Exercise objective: Once the line with "Given: Open the emoji reactions panel" is found, repeat it and all later lines exactly through the end of the listing below, with the pictures left out.

-------- Record excerpts --------

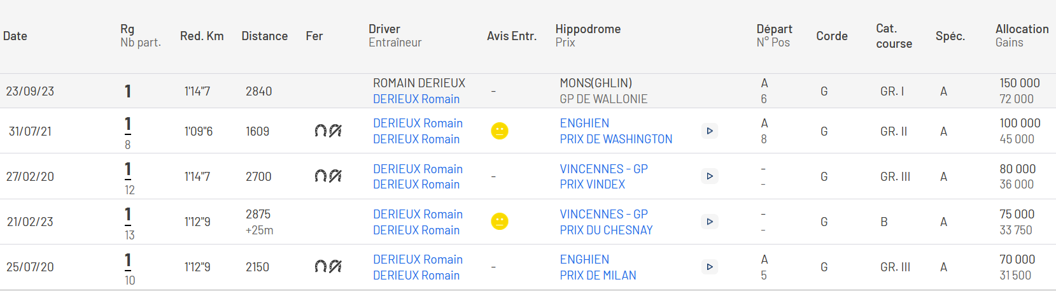
Task: Click rank 1 link in the 27/02/20 row
Action: tap(128, 169)
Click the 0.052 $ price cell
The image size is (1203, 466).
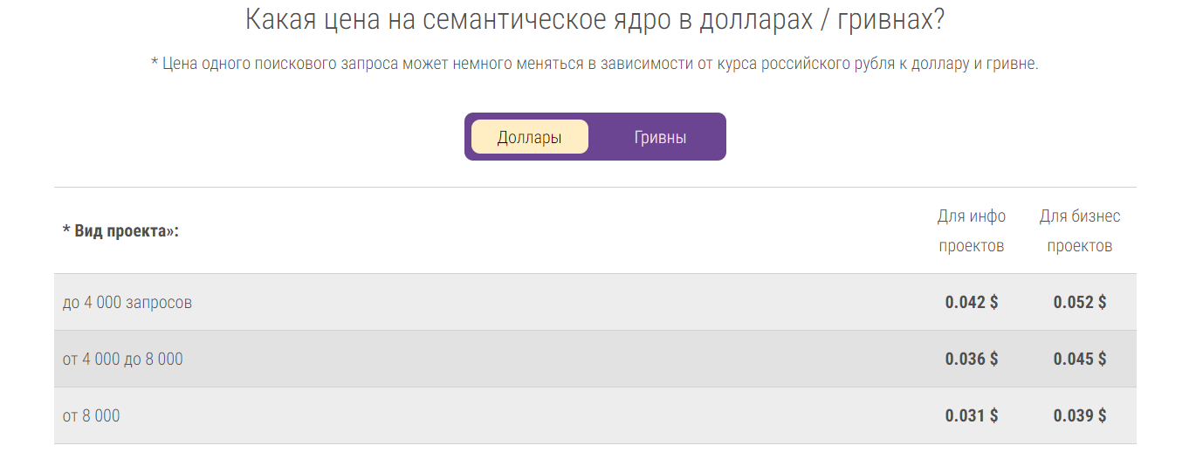point(1080,302)
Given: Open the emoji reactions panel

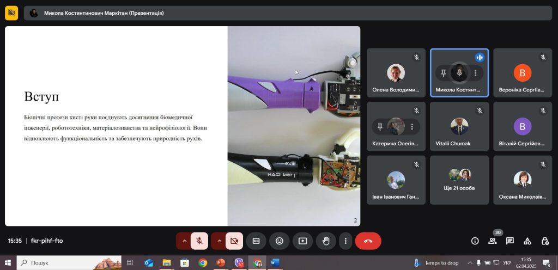Looking at the screenshot, I should pyautogui.click(x=280, y=241).
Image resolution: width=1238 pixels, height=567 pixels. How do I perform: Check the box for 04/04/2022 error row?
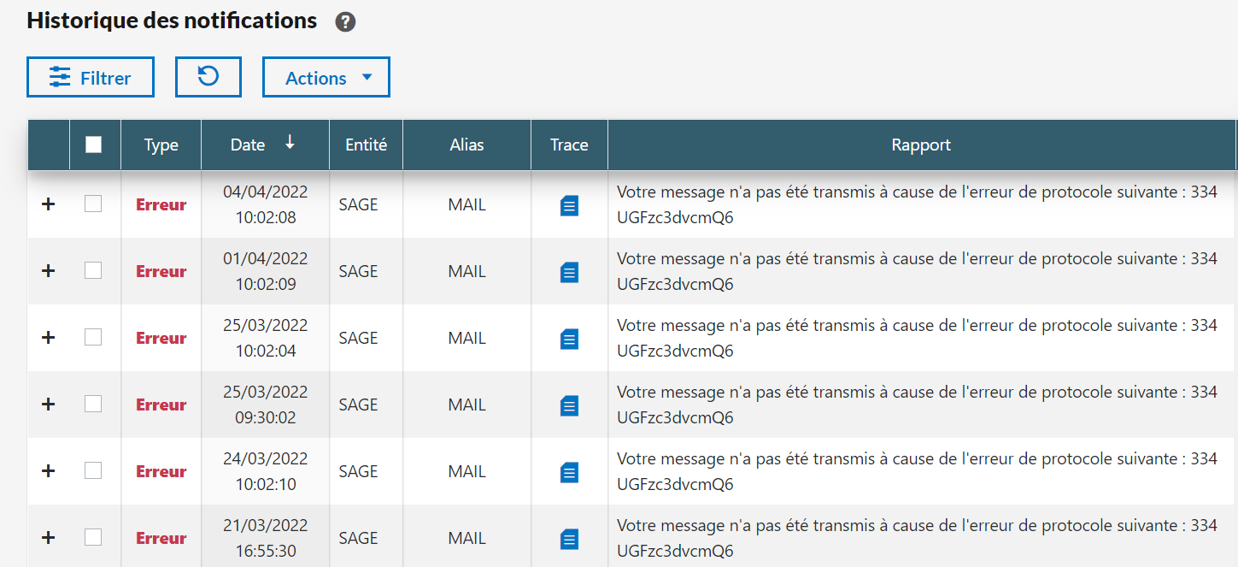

--------

Response to this task:
Given: Open the emoji reactions panel

Looking at the screenshot, I should pyautogui.click(x=280, y=241).
Image resolution: width=1238 pixels, height=567 pixels. How do I perform: Check the box for 04/04/2022 error row?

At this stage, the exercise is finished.